Having worked with innovation in a number of different guises over the years, Alan’s expertise on the topic was fascinating, and his pithy and practical approach started us off by asking;
How can you be innovative in a corporate setting?
The first point that Alan made was that it is important to decide where you actually want to be on the ‘innovation spectrum’. It is completely OK and indeed commercially viable to be a fast follower, but you need to be aware of this and not get lost or distracted by the mass of ‘bright shiny toys’ that are in the market. Indeed, the fact that there is such a prodigious amount of digital innovators in the marketplace at the moment makes it very easy to become side-tracked and lose sight of the useful, pragmatic and actionable innovation within a given setting.
The key is to focus on what the actual benefit is for both the customer and business - innovation for its own sake can be less than useful. It is also vital to focus on how to be innovative without losing sight of the core business ethos and to sense check that proactive innovation of a business doesn’t add unnecessary complexity and cost. Thus it is important to use a healthy dose of pragmatism and build a careful framework around innovation.
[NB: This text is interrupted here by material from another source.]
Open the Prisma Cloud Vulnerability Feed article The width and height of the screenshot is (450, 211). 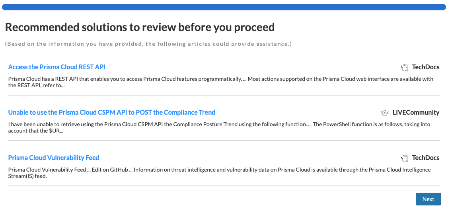click(54, 158)
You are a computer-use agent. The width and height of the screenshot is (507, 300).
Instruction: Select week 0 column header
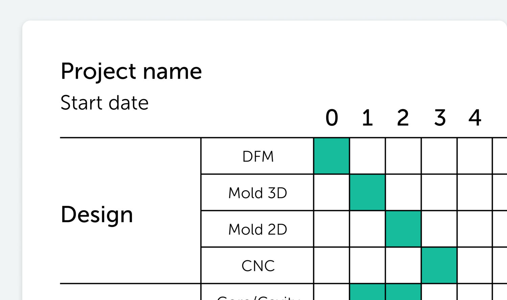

There are 3 areas of change and innovation that need to be considered simultaneously for success to occur. In Alan’s opinion, you need to look at the Consumer, the Tech and the business model, whilst at the same time keeping in mind that maintaining a status quo and being overly conservative is, in fact, the riskiest thing a business can do.
Where do you put the focus on innovation?
Start with the customer
Product innovation is still important.
Innovation in the physical environment.
Focus on the future
Acknowledge that you need to design innovation into an organisation
Culture is key. Innovation cannot be at the expense of the “as-is” business
Alan summarised his talk with a quote from Alan Kay – “the best way to predict the future is to invent it”. Alan believes we should us this sentiment as a rallying call for anyone trying to innovate. We should ‘not be subject to the headwinds of change that are constantly battering us or lose ourselves adrift in the external environment’, but rather build a social and corporate responsibility for innovation.
Overall, it was a very interesting and refreshingly pragmatic presentation about how to go about the act of ‘innovating’ – not to think about it as an airy hypothetical thing, but more as the vital core of any serious long-term business.